/hpc_setup

simple tutorial to get torch+cuda working with Cambridge HPC GPU machines

Primary LanguageShell

Getting Torch working on HPC

My HPC files

My SLURM submit script : submit.sh
my .bashrc : .bashrc
python environment : python_env.txt
requirements.txt : requirements.txt

*note that requirement.txt is not the same as the python environment, since installing a module can install multiple other modules, and secondly some libraries require external links to be downloaded


Getting a basic working torch environment

This will now be a quick tutorial on how to get a working python environment that works on the Cambridge High Performance Computing (HPC) system with pytorch.

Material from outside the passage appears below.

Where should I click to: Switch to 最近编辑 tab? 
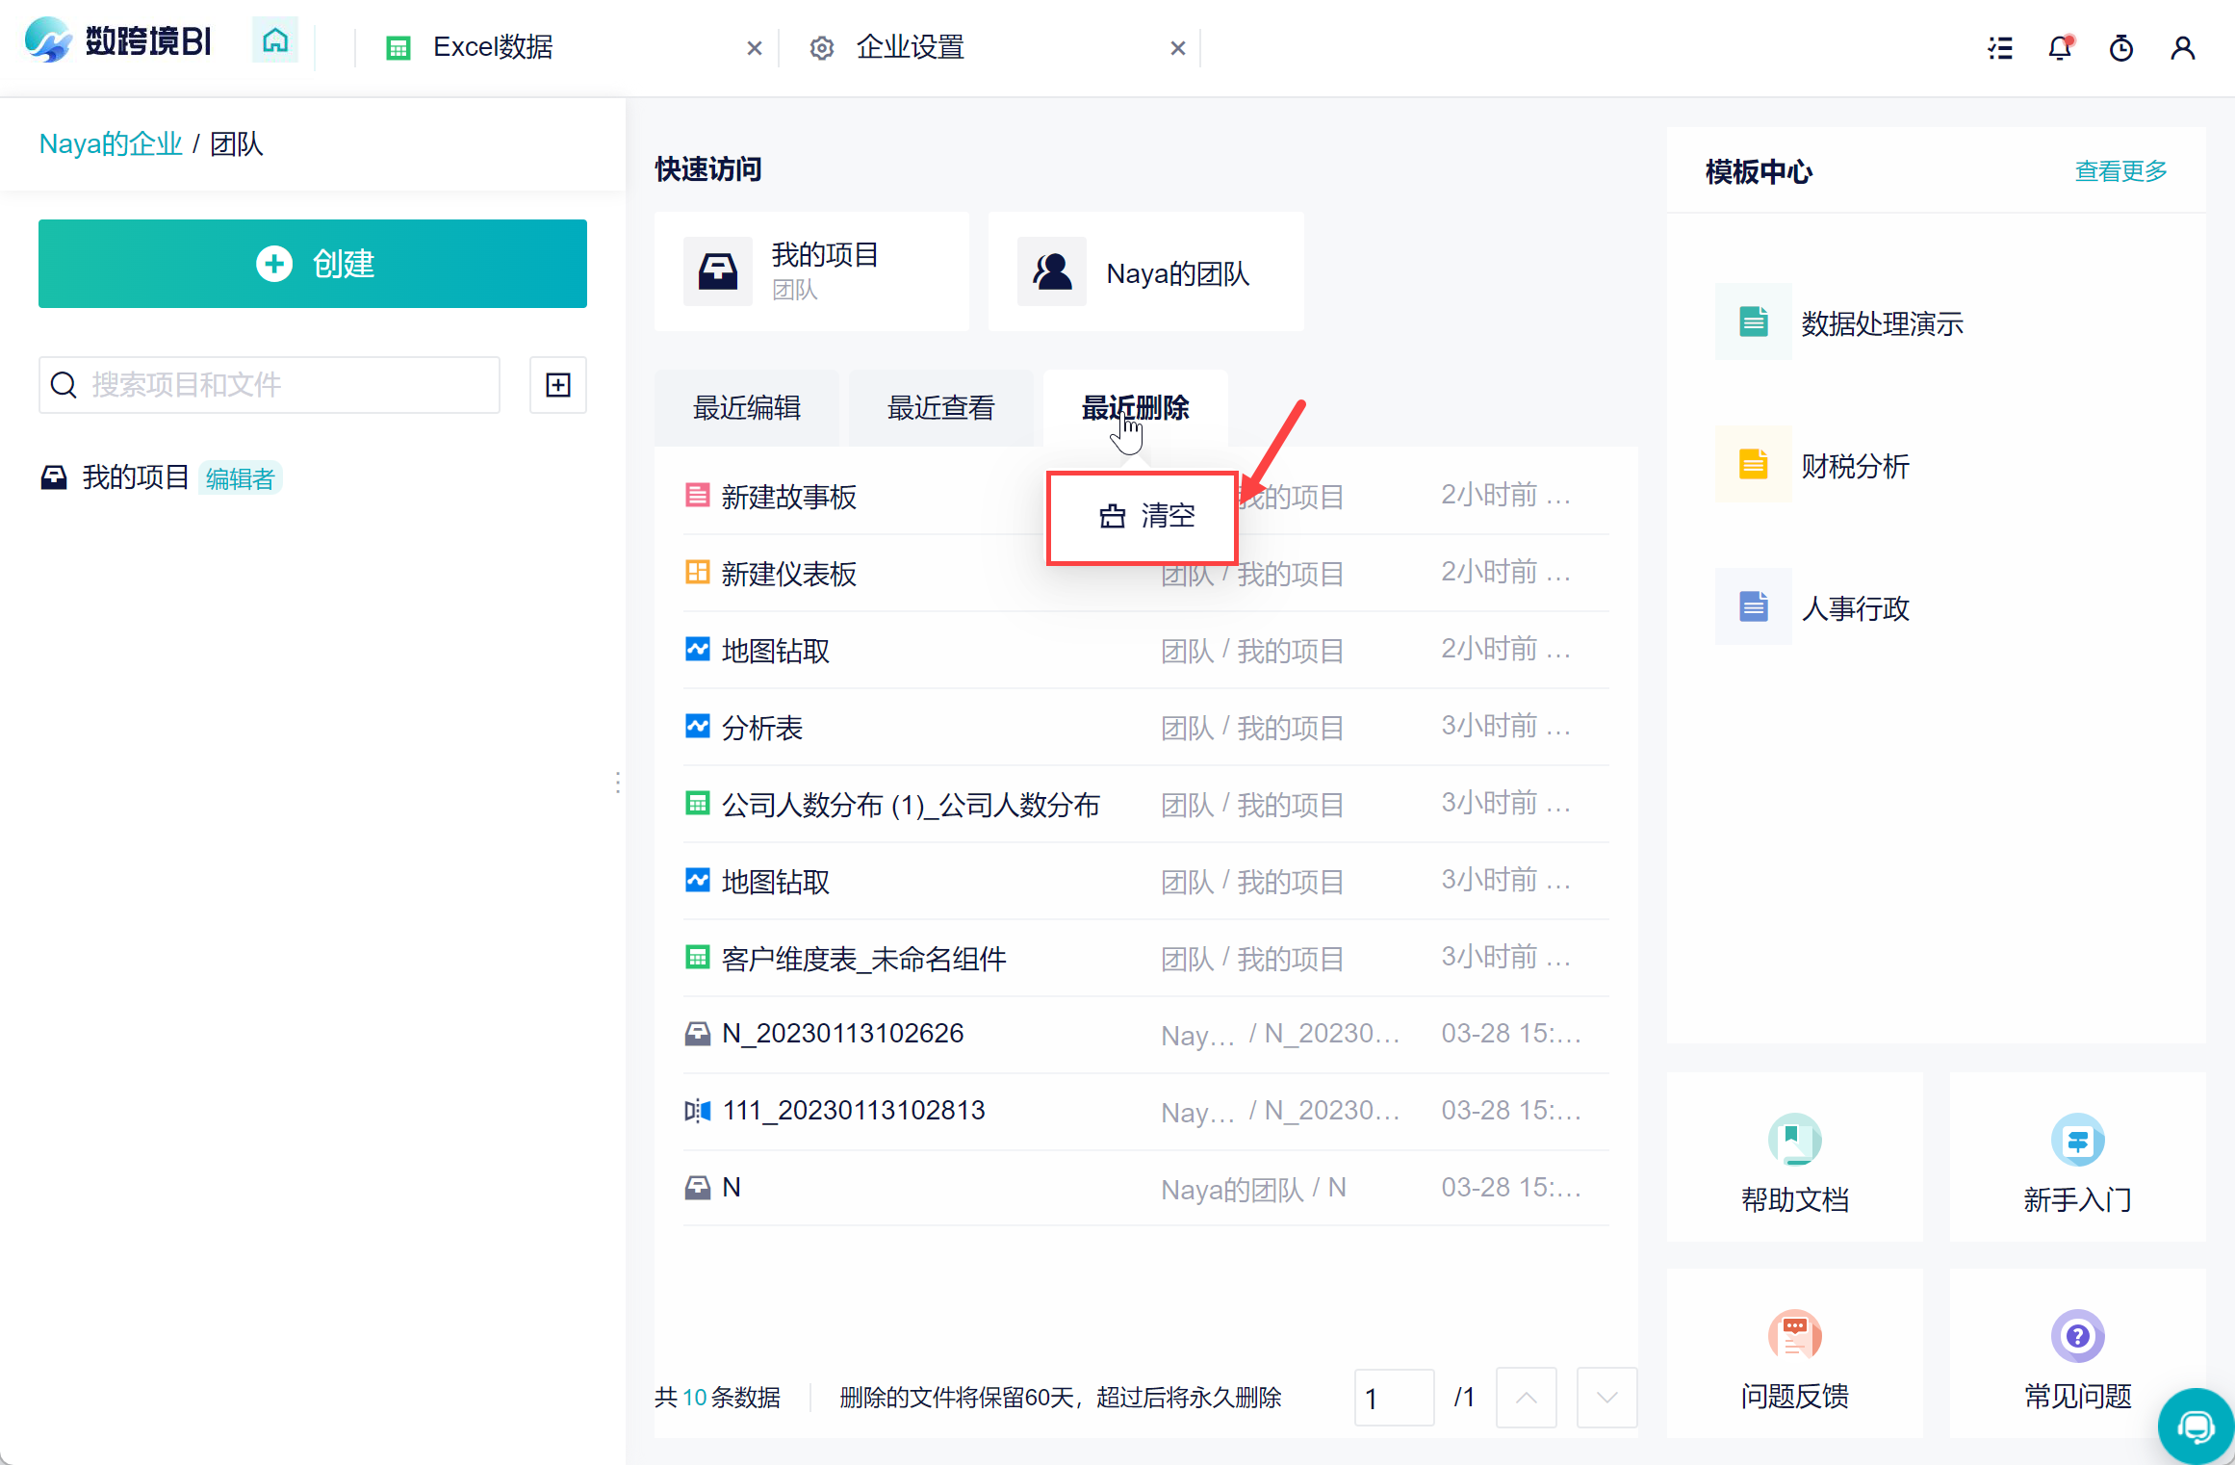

load python 3.8 into the session:

module load python/3.8


create a new environment:

python -m venv env_1


activate the environment, upgrade pip, and install pytorch 1.9+cuda11.1:

source env_1/bin/activate 
pip install --upgrade pip
pip install torch==1.9.1+cu111 torchvision==0.10.1+cu111 torchaudio==0.9.1 -f https://download.pytorch.org/whl/torch_stable.html


This version of pytorch should work for both jobs on ampere and pascal machines on the HPC


Tested torch+cuda combinations (working on both ampere and pascal)

torch 1.9 + cuda 11.1

pip install torch==1.9.1+cu111 torchvision==0.10.1+cu111 torchaudio==0.9.1 -f https://download.pytorch.org/whl/torch_stable.html

torch 1.10 + cuda 11.1

pip install torch==1.10.0+cu111 torchvision==0.11.0+cu111 torchaudio==0.10.0 -f https://download.pytorch.org/whl/torch_stable.html

torch 1.12 + cuda 11.3

pip install torch torchvision torchaudio --extra-index-url https://download.pytorch.org/whl/cu113

*all of the above environments don't seem to require cuda to be loaded. I have commented out the module load line in the submit script, and it still works on gpu

Failed torch+cuda versions

torch1.12+cu11.6 (cuda 11.6 seems to be unavailable on the current machines)
torch1.12+cu10.2 (cuda 10.2 is too old to work on ampere)


Cuda

Certain GPU machines are only compatible with certain versions of cuda, while pytorch is installed only compatible with a certain version of cuda (as far as I understand).

Cuda versions available on hpc: [9.1, 9.2, 10.0, 10.1, 10.2, 11.0, 11.1, 11.2, 11.4]
One can load different cuda versions using module load. For example to load cuda 11.2, use

module load cuda/11.2

loading cuda is present in the submit script for cuda/10.0, though from experience this seems to be unnecessary.